According to the recent studies [27, 28], the microstructural evolution is controlled by processing parameters and the original strengthening phase morphology. The high extrusion ratio and low extrusion temperature would generate ultrafine grains and massive substructures. Coarse and segregated original strengthening phases improve the deformation resistance and are detrimental to the grain refinement. Small and uniformly distributed original strengthening phases are beneficial to the synergetic deformation and grain refinement. In the present study, about 7.4% of Y and Nd is added in the Mg alloy, which exceeds the solid solubility of Nd and Y in Mg. Therefore, the superfluous Y and Nd would react with Mg and form the precipitates. Due to relatively high eutectic temperature of Mg–Y and sufficient supply of Y, the Mg24Y5 phase precipitates grow into the bulk eutectic structure. The Nd element mainly precipitates in the form of relatively small Mg12Nd particles along the grain boundary. The coarse eutectic structure is harmful to the ductility, due to its obvious stress concentration effect. During the extrusion of the mold neck, a high torsion promotes the refinement of the α-Mg matrix and the fragmentation of the Mg24Y5/_-Mg eutectic structure. Moreover, the joint effect of fragmented strengthening particles and extrusion contributes to the grain refinement. Additionally, a large deformation in α-Mg matrix results in the formation of crystal defects, such as dislocations, stacking fault and microtwinning [7, 29]. Based on recent findings [25, 30,31,32], original crystal defects would impede the motion of dislocations and enhance the strength. Furthermore, the refined α-Mg matrix and strengthening particles increase the ductility and strength of the hot-extruded alloy.
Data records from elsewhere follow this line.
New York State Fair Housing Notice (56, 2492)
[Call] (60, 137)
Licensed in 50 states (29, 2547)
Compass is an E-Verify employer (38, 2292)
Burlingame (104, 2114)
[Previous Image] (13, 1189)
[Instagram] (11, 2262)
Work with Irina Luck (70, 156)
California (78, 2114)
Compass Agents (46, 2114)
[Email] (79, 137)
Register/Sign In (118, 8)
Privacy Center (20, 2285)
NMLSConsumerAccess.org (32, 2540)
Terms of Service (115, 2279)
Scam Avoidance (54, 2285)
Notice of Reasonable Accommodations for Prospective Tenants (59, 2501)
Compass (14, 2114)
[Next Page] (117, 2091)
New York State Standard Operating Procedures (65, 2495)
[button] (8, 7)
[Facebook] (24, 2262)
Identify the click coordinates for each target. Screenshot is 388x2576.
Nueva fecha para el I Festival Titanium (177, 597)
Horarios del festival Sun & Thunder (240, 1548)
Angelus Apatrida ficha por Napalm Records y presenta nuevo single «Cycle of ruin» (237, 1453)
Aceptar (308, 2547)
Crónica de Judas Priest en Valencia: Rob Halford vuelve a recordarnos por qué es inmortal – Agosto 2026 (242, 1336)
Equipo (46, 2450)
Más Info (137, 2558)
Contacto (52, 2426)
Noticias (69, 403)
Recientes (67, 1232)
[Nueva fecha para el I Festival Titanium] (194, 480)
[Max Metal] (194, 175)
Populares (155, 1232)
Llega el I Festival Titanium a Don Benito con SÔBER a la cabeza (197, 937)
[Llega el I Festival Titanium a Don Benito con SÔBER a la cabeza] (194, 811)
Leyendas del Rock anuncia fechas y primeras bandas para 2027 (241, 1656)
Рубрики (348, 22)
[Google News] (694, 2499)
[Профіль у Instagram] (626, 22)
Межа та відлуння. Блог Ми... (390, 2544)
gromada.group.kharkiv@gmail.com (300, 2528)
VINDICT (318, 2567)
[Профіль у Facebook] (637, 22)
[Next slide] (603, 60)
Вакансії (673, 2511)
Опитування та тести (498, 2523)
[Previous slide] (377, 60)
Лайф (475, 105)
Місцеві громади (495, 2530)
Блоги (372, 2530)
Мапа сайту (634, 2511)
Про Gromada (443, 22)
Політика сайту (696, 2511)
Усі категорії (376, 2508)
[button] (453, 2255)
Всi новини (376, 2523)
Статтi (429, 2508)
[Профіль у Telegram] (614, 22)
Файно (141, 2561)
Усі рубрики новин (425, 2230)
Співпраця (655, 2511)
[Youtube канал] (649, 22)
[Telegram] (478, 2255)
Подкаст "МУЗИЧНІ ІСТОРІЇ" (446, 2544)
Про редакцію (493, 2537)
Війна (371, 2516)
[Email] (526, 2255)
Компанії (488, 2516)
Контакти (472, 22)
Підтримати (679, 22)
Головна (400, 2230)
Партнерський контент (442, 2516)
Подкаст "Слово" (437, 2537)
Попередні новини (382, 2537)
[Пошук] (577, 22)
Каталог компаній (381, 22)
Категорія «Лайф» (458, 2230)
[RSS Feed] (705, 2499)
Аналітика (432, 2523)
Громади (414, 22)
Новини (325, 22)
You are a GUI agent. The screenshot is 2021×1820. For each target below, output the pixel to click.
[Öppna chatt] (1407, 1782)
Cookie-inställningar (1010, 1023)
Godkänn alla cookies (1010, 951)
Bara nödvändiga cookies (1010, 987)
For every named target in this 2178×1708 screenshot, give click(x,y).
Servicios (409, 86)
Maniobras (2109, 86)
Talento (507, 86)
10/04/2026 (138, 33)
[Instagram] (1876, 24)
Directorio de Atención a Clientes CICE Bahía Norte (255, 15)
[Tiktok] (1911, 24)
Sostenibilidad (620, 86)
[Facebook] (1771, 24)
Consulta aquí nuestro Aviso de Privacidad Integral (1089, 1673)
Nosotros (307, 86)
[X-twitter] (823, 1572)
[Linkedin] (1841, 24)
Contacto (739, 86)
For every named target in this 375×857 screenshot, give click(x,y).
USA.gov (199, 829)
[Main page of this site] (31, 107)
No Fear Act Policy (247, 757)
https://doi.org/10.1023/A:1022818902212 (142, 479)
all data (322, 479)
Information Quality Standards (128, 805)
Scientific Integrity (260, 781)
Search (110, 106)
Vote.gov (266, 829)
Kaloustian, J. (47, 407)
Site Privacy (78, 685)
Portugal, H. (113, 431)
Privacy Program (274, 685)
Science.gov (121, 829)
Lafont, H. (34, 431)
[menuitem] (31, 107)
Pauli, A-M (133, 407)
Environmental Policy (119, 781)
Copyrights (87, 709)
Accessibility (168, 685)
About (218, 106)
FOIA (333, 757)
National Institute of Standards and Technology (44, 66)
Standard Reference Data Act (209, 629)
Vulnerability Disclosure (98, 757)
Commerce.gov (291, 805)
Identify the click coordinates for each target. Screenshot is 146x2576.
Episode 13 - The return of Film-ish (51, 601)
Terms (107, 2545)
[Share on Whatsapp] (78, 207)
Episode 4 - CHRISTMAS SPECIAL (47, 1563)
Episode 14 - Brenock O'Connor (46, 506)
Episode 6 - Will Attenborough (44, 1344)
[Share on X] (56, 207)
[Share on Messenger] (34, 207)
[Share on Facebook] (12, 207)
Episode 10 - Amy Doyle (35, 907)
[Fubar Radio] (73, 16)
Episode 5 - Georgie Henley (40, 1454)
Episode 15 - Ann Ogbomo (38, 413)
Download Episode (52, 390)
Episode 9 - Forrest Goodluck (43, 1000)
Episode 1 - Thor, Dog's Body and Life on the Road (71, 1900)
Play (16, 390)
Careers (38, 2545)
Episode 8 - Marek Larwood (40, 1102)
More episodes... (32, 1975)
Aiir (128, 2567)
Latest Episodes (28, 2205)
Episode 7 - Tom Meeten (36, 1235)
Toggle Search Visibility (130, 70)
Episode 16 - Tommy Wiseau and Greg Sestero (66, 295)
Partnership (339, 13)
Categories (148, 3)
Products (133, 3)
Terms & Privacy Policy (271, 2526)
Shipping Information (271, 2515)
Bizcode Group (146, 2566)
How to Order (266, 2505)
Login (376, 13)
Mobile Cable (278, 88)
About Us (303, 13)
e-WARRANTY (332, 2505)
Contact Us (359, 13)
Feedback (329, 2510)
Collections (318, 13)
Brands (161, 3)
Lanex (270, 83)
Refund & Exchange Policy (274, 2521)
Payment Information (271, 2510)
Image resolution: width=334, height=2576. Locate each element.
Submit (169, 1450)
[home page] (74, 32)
Although the refined microstructure is beneficial to the mechanical properties, the aligned strengthening phase along the extrusion direction deteriorates the synergetic deformability, which offsets the improvement of mechanical propertiesy. Therefore, it can be concluded that the improved mechanical properties of the Mg–Y–Nd–Zr alloy should be ascribed to microstructure optimization of grain size, distribution of strengthening phase, and substructure by the hot extrusion.

Conclusions. In this study, the Mg–Y–Nd–Zr alloy was prepared by the conventional casting and subsequent hot extrusion. Different fabrication methods significantly change the microstructure and mechanical properties. In the casting Mg–Y–Nd–Zr alloy, the α-Mg matrix is separated into cell structures by discontinuously distributed Mg24Y5/ α-Mg eutectic structures and Mg12Nd particles. The Mg12Nd and Mg24Y5 phases have the following orientation with the α-Mg matrix: \( {\left[001\right]}_{{\mathrm{Mg}}_{12}\mathrm{Nd}}//{\left[02\overline{2}1\right]}_{\upalpha -\mathrm{Mg}},{\left[111\right]}_{{\mathrm{Mg}}_{24}{\mathrm{Y}}_5}//{\left[0001\right]}_{\upalpha -\mathrm{Mg}} \), and \( {\left(10\overline{1}\right)}_{{\mathrm{Mg}}_{24}{\mathrm{Y}}_5}//{\left(10\overline{1}0\right)}_{\upalpha -\mathrm{Mg}} \). The hot extrusion fragments the Mg24Y5/_-Mg eutectic structure and aligns fragmented Mg24Y5 particles along the extrusion direction. The joint effect of hot extrusion and strengthening particles refines the α-Mg fraction. Moreover, large deformation results in the stacking faults in the matrix. As compared to the casting Mg–Y–Nd–Zr alloy, the hot extrusion improves the elongation, ultimate tensile strength, and yield strength, which should be ascribed to the optimized distribution of strengthening particles, grain refinement, and massive substructures.